• [Work required]: Each entry should be duplicated exactly, with no line missing.

----- Input

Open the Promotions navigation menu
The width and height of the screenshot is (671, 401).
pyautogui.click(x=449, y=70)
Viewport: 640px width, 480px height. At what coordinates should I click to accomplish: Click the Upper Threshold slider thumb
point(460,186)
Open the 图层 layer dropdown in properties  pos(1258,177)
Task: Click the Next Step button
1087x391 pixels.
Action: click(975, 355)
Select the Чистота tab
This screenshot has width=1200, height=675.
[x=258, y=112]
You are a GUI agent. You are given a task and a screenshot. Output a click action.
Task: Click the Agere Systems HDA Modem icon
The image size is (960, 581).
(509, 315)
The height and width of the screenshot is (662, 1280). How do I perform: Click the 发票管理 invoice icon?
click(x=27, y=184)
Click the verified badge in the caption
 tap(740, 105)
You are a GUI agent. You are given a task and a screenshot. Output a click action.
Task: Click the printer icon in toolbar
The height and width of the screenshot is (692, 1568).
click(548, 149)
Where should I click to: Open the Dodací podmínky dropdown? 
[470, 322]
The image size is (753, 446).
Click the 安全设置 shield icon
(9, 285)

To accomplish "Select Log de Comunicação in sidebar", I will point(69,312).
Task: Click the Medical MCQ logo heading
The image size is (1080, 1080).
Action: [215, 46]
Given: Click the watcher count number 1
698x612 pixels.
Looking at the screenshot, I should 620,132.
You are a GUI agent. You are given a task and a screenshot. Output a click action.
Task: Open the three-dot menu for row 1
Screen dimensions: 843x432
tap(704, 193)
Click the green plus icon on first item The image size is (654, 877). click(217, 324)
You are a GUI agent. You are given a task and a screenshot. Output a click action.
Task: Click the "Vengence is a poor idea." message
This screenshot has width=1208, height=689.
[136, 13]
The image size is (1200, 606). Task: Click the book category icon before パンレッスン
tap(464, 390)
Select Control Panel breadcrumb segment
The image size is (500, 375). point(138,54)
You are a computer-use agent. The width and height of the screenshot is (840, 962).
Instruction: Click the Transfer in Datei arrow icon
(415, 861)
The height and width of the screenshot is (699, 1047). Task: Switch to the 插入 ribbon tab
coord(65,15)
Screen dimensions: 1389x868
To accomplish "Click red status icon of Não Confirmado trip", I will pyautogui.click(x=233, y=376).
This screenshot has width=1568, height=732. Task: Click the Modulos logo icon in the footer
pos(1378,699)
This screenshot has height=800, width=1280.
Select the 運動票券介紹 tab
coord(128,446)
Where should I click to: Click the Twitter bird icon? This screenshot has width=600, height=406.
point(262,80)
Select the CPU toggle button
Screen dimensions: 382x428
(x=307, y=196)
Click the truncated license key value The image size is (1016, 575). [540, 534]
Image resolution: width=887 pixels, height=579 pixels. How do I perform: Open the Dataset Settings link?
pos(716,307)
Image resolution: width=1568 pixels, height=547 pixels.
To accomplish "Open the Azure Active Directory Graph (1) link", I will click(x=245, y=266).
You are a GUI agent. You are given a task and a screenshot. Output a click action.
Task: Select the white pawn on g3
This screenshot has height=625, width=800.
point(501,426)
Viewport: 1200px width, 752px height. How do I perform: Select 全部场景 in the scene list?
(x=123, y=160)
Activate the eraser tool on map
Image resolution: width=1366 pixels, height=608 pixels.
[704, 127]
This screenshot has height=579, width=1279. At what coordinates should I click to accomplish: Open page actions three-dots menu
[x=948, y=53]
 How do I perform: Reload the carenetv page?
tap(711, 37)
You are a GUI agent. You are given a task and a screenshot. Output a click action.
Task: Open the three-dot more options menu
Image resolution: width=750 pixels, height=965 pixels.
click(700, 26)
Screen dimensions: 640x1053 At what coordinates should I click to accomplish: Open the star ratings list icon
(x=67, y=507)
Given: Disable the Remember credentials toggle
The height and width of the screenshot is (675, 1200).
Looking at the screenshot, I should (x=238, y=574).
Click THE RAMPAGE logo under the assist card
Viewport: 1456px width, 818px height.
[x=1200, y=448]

----------

• [Expected answer]:
Open the Promotions navigation menu
The width and height of the screenshot is (671, 401).
pyautogui.click(x=449, y=70)
Viewport: 640px width, 480px height. At what coordinates should I click to accomplish: Click the Upper Threshold slider thumb
point(460,186)
Open the 图层 layer dropdown in properties  pos(1258,177)
Task: Click the Next Step button
1087x391 pixels.
Action: click(975, 355)
Select the Чистота tab
This screenshot has width=1200, height=675.
[x=258, y=112]
You are a GUI agent. You are given a task and a screenshot. Output a click action.
Task: Click the Agere Systems HDA Modem icon
The image size is (960, 581).
(509, 315)
The height and width of the screenshot is (662, 1280). How do I perform: Click the 发票管理 invoice icon?
click(x=27, y=184)
Click the verified badge in the caption
 tap(740, 105)
You are a GUI agent. You are given a task and a screenshot. Output a click action.
Task: Click the printer icon in toolbar
The height and width of the screenshot is (692, 1568).
click(548, 149)
Where should I click to: Open the Dodací podmínky dropdown? 
[470, 322]
The image size is (753, 446).
Click the 安全设置 shield icon
(9, 285)

To accomplish "Select Log de Comunicação in sidebar", I will point(69,312).
Task: Click the Medical MCQ logo heading
The image size is (1080, 1080).
Action: [215, 46]
Given: Click the watcher count number 1
698x612 pixels.
Looking at the screenshot, I should 620,132.
You are a GUI agent. You are given a task and a screenshot. Output a click action.
Task: Open the three-dot menu for row 1
Screen dimensions: 843x432
tap(704, 193)
Click the green plus icon on first item The image size is (654, 877). click(217, 324)
You are a GUI agent. You are given a task and a screenshot. Output a click action.
Task: Click the "Vengence is a poor idea." message
This screenshot has width=1208, height=689.
[136, 13]
The image size is (1200, 606). Task: Click the book category icon before パンレッスン
tap(464, 390)
Select Control Panel breadcrumb segment
The image size is (500, 375). point(138,54)
You are a computer-use agent. The width and height of the screenshot is (840, 962).
Instruction: Click the Transfer in Datei arrow icon
(415, 861)
The height and width of the screenshot is (699, 1047). Task: Switch to the 插入 ribbon tab
coord(65,15)
Screen dimensions: 1389x868
To accomplish "Click red status icon of Não Confirmado trip", I will pyautogui.click(x=233, y=376).
This screenshot has width=1568, height=732. Task: Click the Modulos logo icon in the footer
pos(1378,699)
This screenshot has height=800, width=1280.
Select the 運動票券介紹 tab
coord(128,446)
Where should I click to: Click the Twitter bird icon? This screenshot has width=600, height=406.
point(262,80)
Select the CPU toggle button
Screen dimensions: 382x428
(x=307, y=196)
Click the truncated license key value The image size is (1016, 575). [540, 534]
Image resolution: width=887 pixels, height=579 pixels. How do I perform: Open the Dataset Settings link?
pos(716,307)
Image resolution: width=1568 pixels, height=547 pixels.
To accomplish "Open the Azure Active Directory Graph (1) link", I will click(x=245, y=266).
You are a GUI agent. You are given a task and a screenshot. Output a click action.
Task: Select the white pawn on g3
This screenshot has height=625, width=800.
point(501,426)
Viewport: 1200px width, 752px height. How do I perform: Select 全部场景 in the scene list?
(x=123, y=160)
Activate the eraser tool on map
Image resolution: width=1366 pixels, height=608 pixels.
[704, 127]
This screenshot has height=579, width=1279. At what coordinates should I click to accomplish: Open page actions three-dots menu
[x=948, y=53]
 How do I perform: Reload the carenetv page?
tap(711, 37)
You are a GUI agent. You are given a task and a screenshot. Output a click action.
Task: Open the three-dot more options menu
Image resolution: width=750 pixels, height=965 pixels.
click(700, 26)
Screen dimensions: 640x1053 At what coordinates should I click to accomplish: Open the star ratings list icon
(x=67, y=507)
Given: Disable the Remember credentials toggle
The height and width of the screenshot is (675, 1200).
Looking at the screenshot, I should (x=238, y=574).
Click THE RAMPAGE logo under the assist card
Viewport: 1456px width, 818px height.
[x=1200, y=448]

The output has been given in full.